» **Your instructions**
Print the listing below only from the line that has "Entwickler (599, 694)" through the line that has "DEC-RDC (341, 1123)", exactly, and drop any picture.

» **Provided entries**
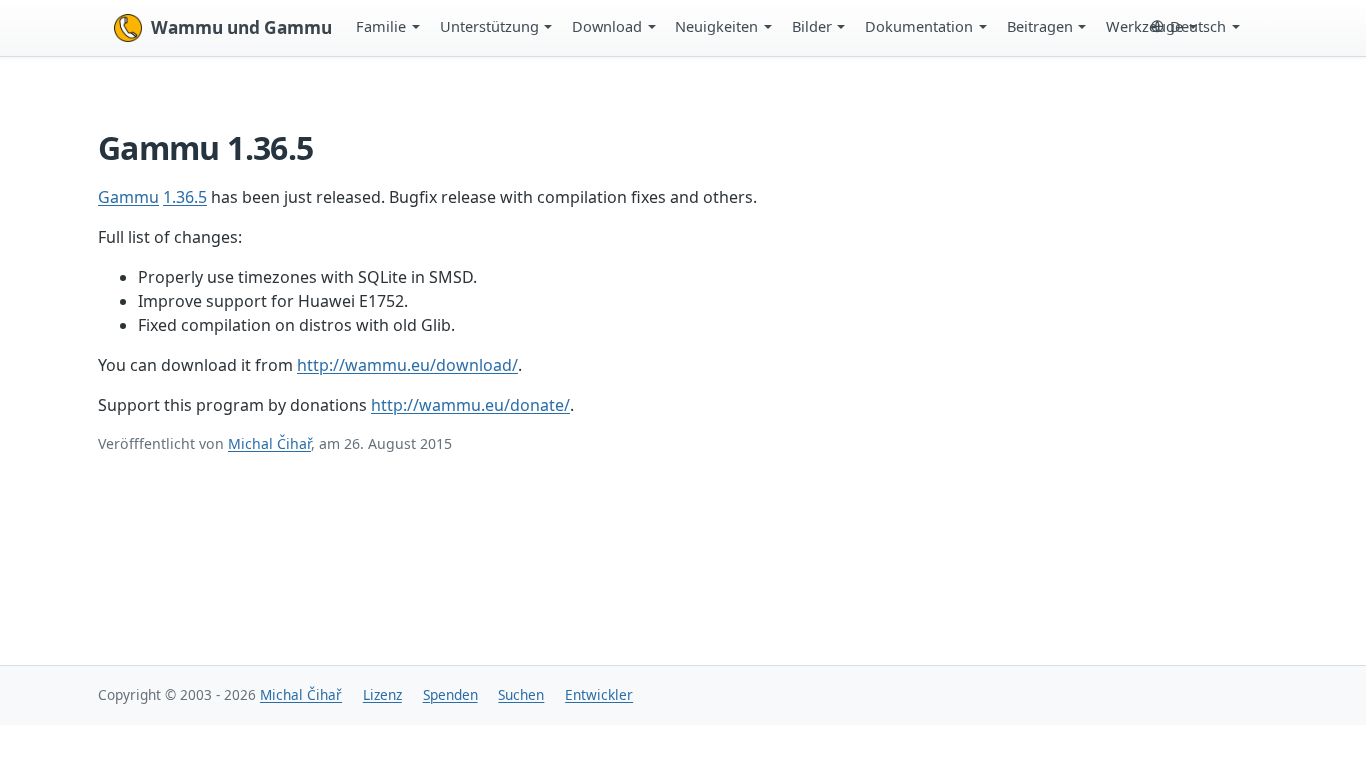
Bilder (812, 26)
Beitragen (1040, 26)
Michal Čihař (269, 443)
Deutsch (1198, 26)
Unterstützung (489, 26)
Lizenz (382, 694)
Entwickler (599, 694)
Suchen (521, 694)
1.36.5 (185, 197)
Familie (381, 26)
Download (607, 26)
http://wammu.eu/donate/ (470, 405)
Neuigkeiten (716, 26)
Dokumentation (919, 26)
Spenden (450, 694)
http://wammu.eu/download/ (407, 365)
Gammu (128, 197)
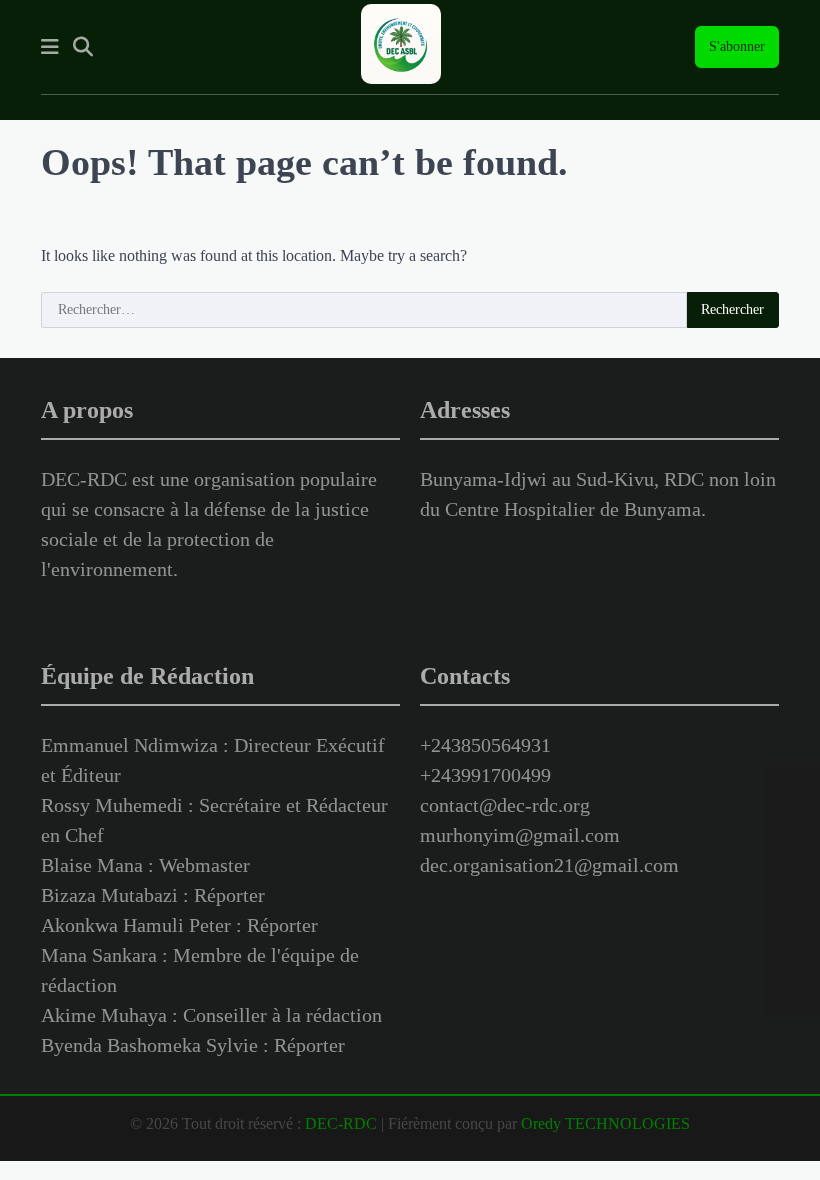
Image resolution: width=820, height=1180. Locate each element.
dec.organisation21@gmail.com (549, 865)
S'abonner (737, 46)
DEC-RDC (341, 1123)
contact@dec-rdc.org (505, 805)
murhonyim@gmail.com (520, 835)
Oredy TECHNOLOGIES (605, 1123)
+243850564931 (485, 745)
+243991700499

» **Exercise response**
Entwickler (599, 694)
Suchen (521, 694)
1.36.5 (185, 197)
Familie (381, 26)
Download (607, 26)
http://wammu.eu/donate/ (470, 405)
Neuigkeiten (716, 26)
Dokumentation (919, 26)
Spenden (450, 694)
http://wammu.eu/download/ (407, 365)
Gammu (128, 197)
Image resolution: width=820, height=1180. Locate each element.
dec.organisation21@gmail.com (549, 865)
S'abonner (737, 46)
DEC-RDC (341, 1123)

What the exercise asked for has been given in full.